→ **Selected excerpt**:
⁂
# Super Tempy RPG



## x65943 (Oct 1, 2019)

Was messing around on RPG maker and decided to make a few custom sprites.

I'm a busy guy so this is about where I'll probably get on this one (don't expect updates sadly).

That said - enjoy this short video!


----------



## VinsCool (Oct 1, 2019)

:3c nice!


----------



## Alexander1970 (Oct 1, 2019)

x65943 said:


> Was messing around on RPG maker and decided to make a few custom sprites.
> 
> I'm a busy guy so this is about where I'll probably get on this one (don't expect updates sadly).
> 
> ...




Hello.

Very good work. I think if you have more time and can take it, it will be a great game.
Maybe someday you have the time ..... 

Thank you for sharing your work.


----------



## AlanJohn (Oct 6, 2019)

No AlanJohn character. Shitgame/10.


----------



## Stealphie (Feb 7, 2020)

Hmm, nice.


----------



## BORTZ (Apr 10, 2020)

_*{myspaceFlameFont=}EXTREME ALPHA{myspaceFlameFont}*

_


----------



## Issac (Apr 10, 2020)

Ayy  I love how obvious the sprites were!
Also, fecking necro bump @BORTZ  BAN!


----------



## James_ (Apr 11, 2020)

Vinny: "I'm trying to find inspiration for my next track."


_ ends game_


----------



## x65943 (Apr 12, 2020)

As long as we're bumping this, I actually had made most of a Ceedee sprite as well, but it needed a few finishing touches. Cleaned it up a bit.


----------



## Stealphie (Apr 12, 2020)

it would be really cool if you just added random users as random npc's
example: Mr. Looigi is in the game as (you guessed it) a cat that you can talk to.


----------



## James_ (Apr 12, 2020)

Stealphie said:


> it would be really cool if you just added random users as random npc's
> example: Mr. Looigi is in the game as (you guessed it) a cat that you can talk to.


Yes. Just yes.


----------



## Stealphie (Apr 12, 2020)

James_ said:


> Yes.


James_, a meowstic that you can talk to
Stealphie, A Hat Kid that you can talk to
alexander1970, a zombie (it's a bit of a stretch but like, putting the RESIDENT EVIL 2 boxart would be dumb) that you can talk to
Bortz, a guy dressed as Spider-Man which you can talk to
Flame, a Flame that you can talk to


----------



## James_ (Apr 12, 2020)

Stealphie said:


> James_, a meowstic that you can talk to
> Stealphie, A Hat Kid that you can talk to
> alexander1970, a zombie (it's a bit of a stretch but like, putting the RESIDENT EVIL 2 boxart would be dumb) that you can talk to








Do it, x65943. Do it now. *Do it.*


----------
⁂
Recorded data
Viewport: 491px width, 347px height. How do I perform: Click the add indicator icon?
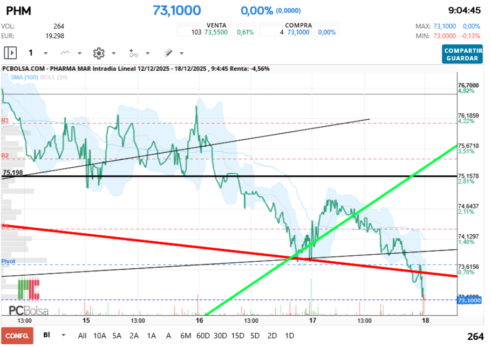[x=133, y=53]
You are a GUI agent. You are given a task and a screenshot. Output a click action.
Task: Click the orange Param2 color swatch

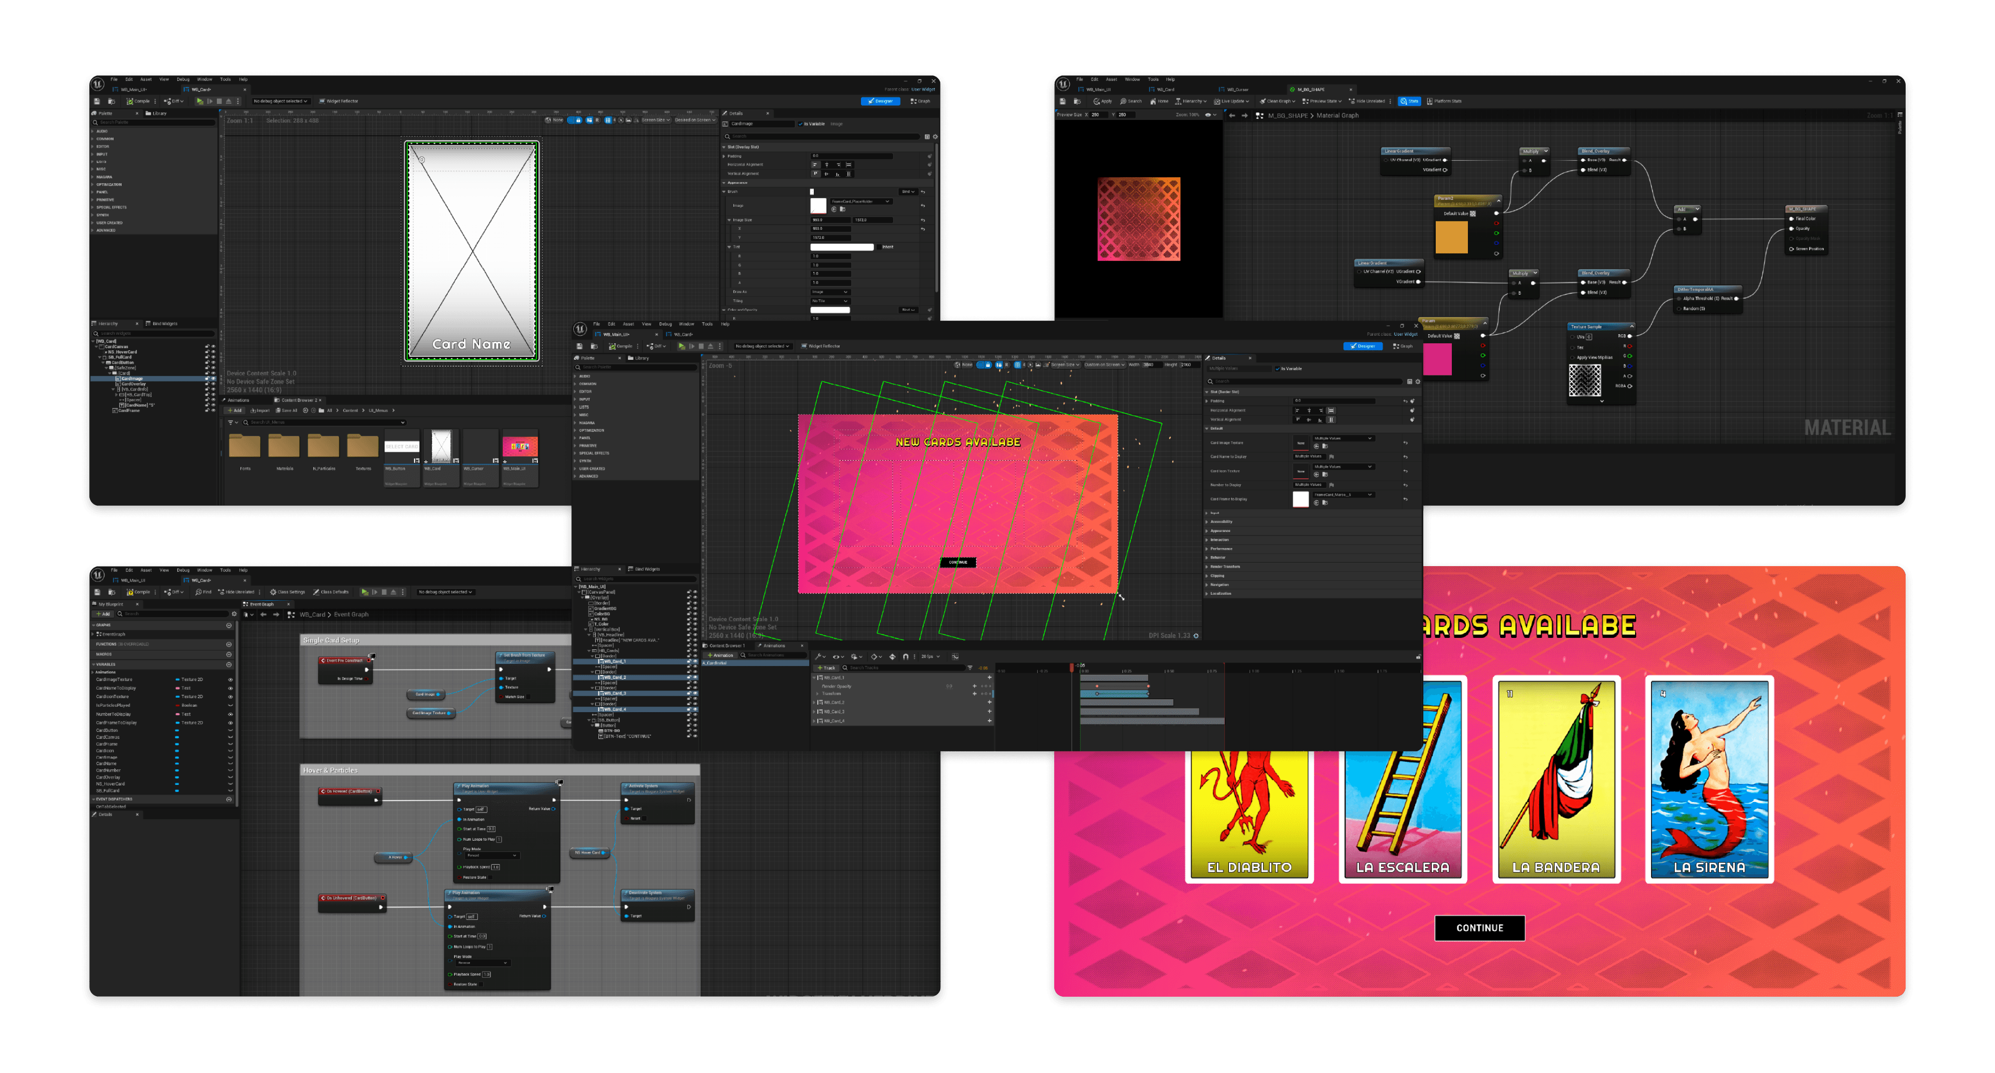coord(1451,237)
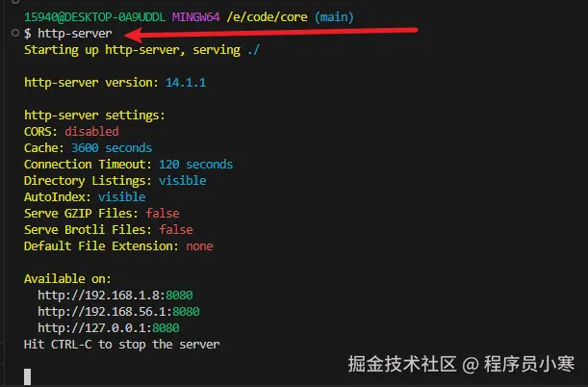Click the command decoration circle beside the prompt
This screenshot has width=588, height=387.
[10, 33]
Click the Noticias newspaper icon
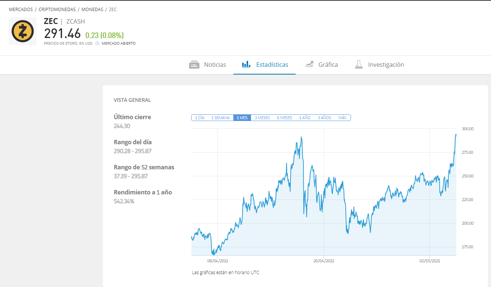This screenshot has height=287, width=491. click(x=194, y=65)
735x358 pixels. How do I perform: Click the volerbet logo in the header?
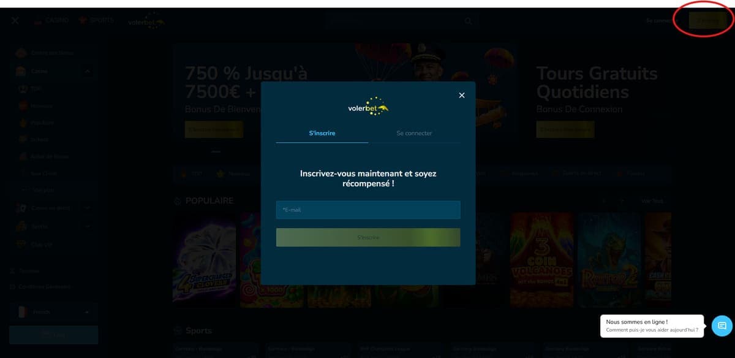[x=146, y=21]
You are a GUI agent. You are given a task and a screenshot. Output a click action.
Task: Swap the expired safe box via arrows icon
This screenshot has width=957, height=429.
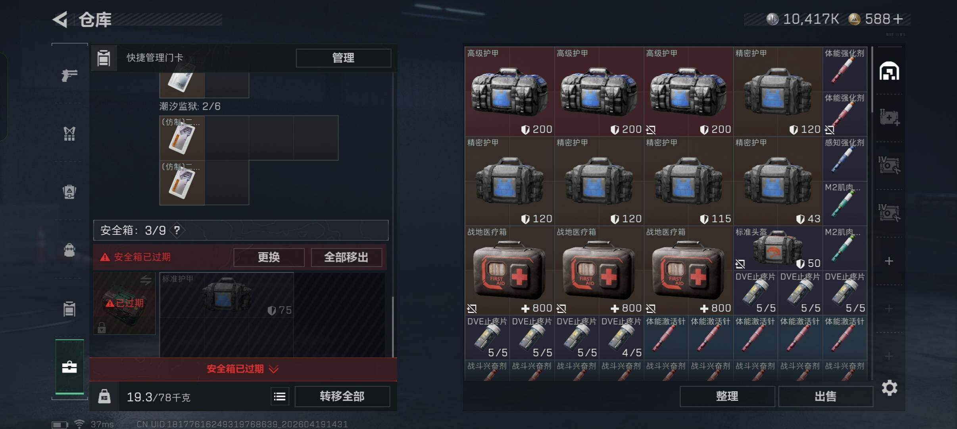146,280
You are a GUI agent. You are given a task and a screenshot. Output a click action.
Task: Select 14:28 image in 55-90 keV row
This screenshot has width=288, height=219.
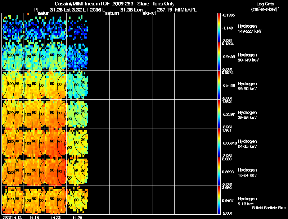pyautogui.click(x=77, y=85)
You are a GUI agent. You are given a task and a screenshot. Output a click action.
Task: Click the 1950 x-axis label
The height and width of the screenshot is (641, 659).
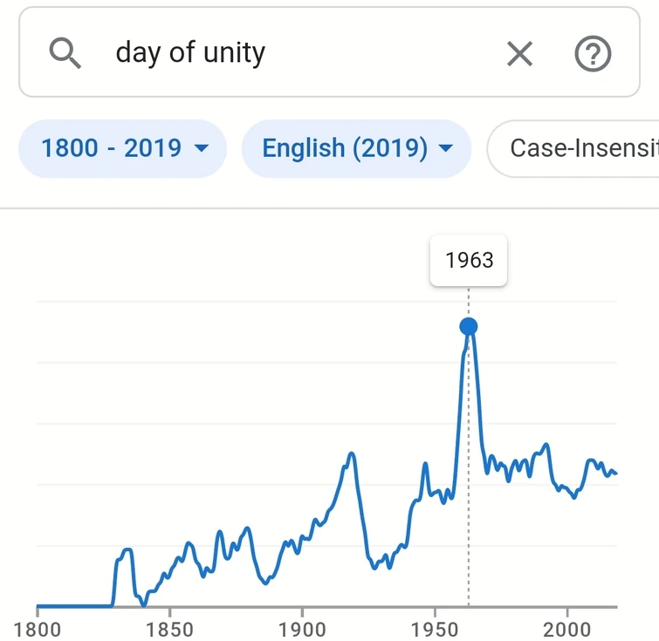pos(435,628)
⁂
→ **Work to do**: In the Super Tempy RPG thread, reproduce word for word the passage beginning with the words "Very good work." and ending with "sharing your work.".

→ **Output for this exercise**:
Very good work. I think if you have more time and can take it, it will be a great game.
Maybe someday you have the time ..... 

Thank you for sharing your work.